BOR RS di Cianjur Hanya 25 Persen, Ruang Isolasi Dialihkan untuk Pasien Umum

Ismet Selamet - detikNews
Kamis, 26 Agu 2021 12:32 WIB
RSUD Cianjur
Foto: Ismet Selamet
Cianjur -

Bed Occupancy Rate (BOR) atau keterisian tempat tidur di ruang isolasi rumah sakit di Kabupaten Cianjur terus menurun. Ruang isolasi yang kosong akan dialihkan untuk penanganan pasien umum.

Bupati Cianjur Herman Suherman, mengatakan BOR tertinggi yakni RSUD Cianjur yang hanya 25 persen dari total 225 tempat tidur.
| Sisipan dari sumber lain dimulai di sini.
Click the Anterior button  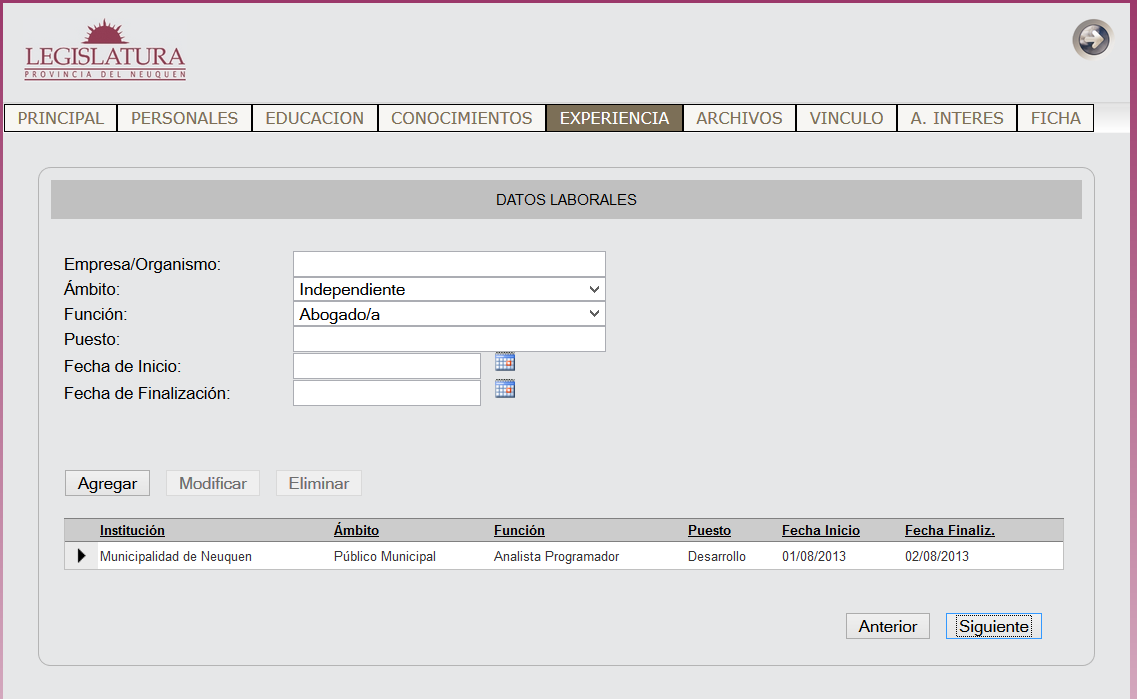887,626
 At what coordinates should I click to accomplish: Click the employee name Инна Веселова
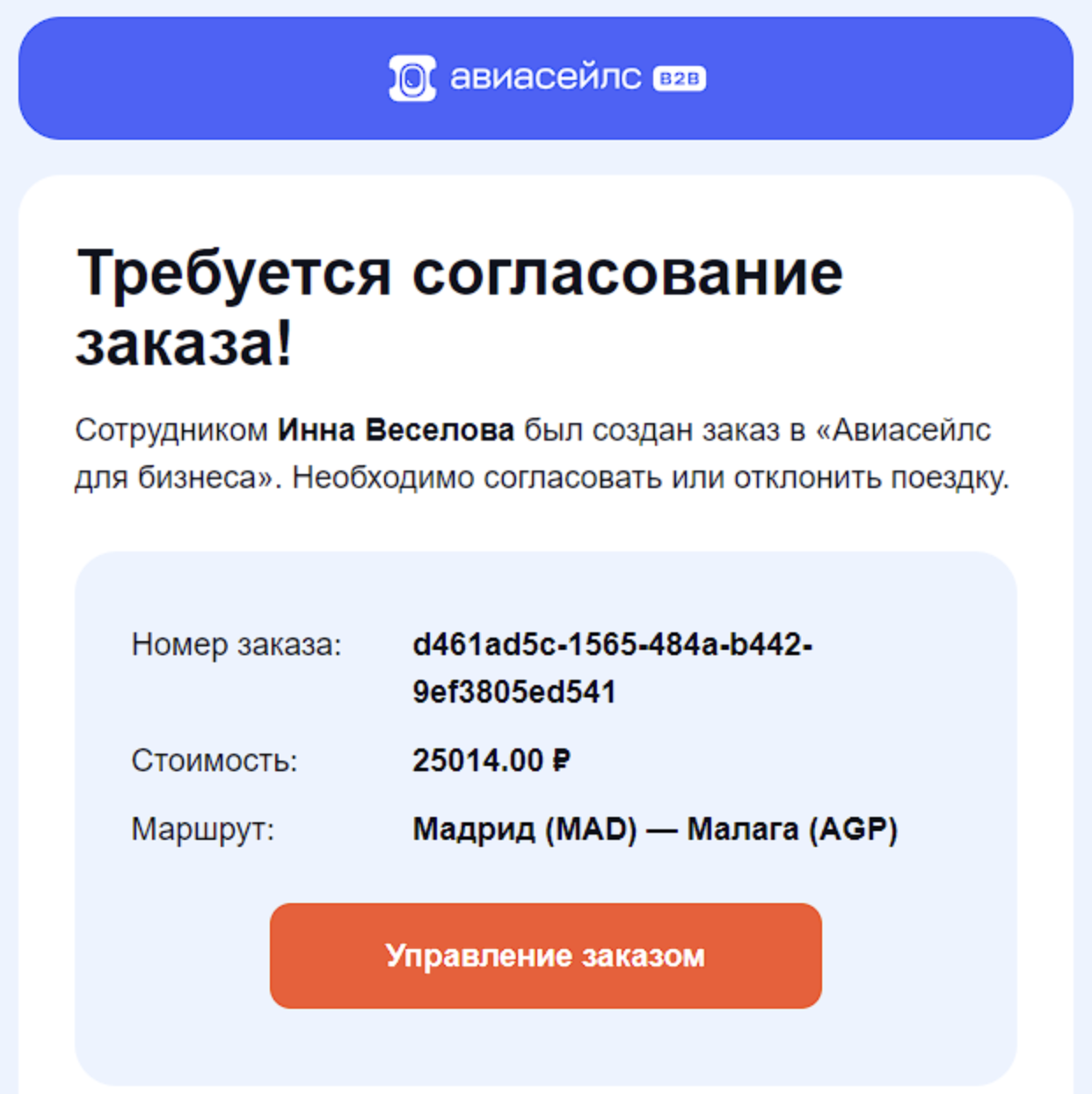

Sedangkan RSUD Cimacan yang memiliki 63 tempat tidur isolasi, hanya terisi 9 persennya.

"Paling sedikit RSUD Pagelaran, dari 30 tempat tidur hanya terisi satu tempat tidur isolasi. Bahkan sebelumnya nol," kata dia, Kamis (26/8/2021).

Menurut Herman, penurunan tersebut membuat banyak ruangan isolasi yang tidak terpakai. Oleh karena itu, Pemkab meminta RSUD mengalih fungsikan ruangan yang saat ini tak terisi untuk perawatan pasien umum.
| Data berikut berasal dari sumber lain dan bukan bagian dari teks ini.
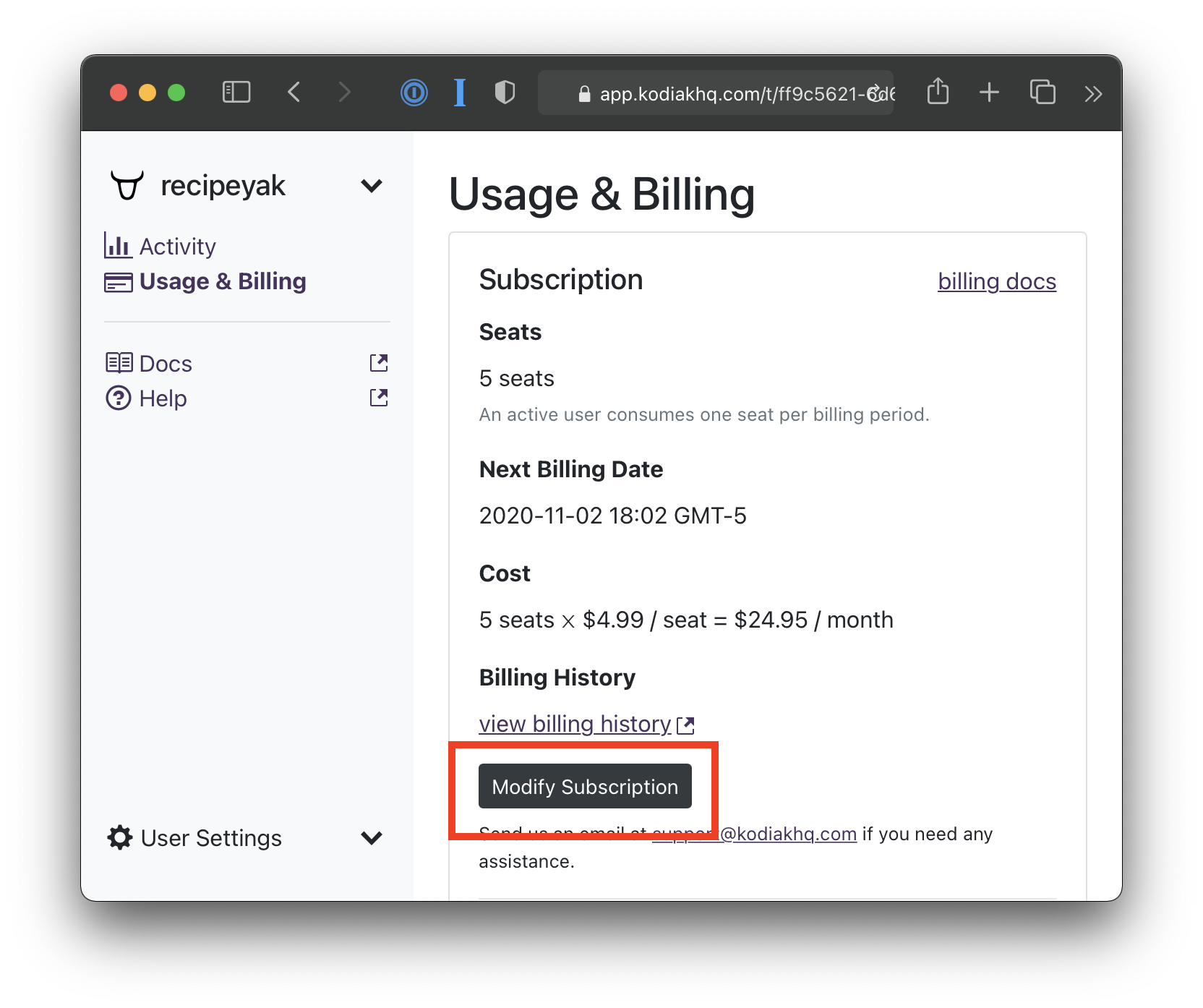
Task: Open the view billing history link
Action: coord(575,724)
"Untuk RSUD Sayang, rencananya ada sekitar 30 tempat tidur di ruang flamboyan yang kembali difungsikan untuk pasien umum. Sudah diminta untuk disterilkan. Tidak hanya di RSUD Sayang, tapi di rumah sakit lainnya," kata dia.

Ia menjelaskan penurunan BOR dikarenakan lanjut penyebaran yang memang rendah. Herman juga mengklaim, meskipun berstatus PPKM level 4, sejak beberapa pekan terakhir laju pertumbuhan kasus COVID-19 di Cianjur juga menurun.

"Kasus baru pertama minggu hanya 200 kasus. Sebelumnya lebih dari 500 kasus positif baru per minggu," ucap dia.

Selain itu, lanjut dia, banyak yang masyarakat yang positif dengan gejala ringan atau tak bergejala lebih memiliki isolasi mandiri.

"Kalau sebelumnya kan yang gejala ringan atau tak bergejala dirawat di RS, tapi sekarang sudah sadar dimana yang ke rumah sakit hanya yang bergejala berat. Makanya BOR turun drastis," pungkasnya.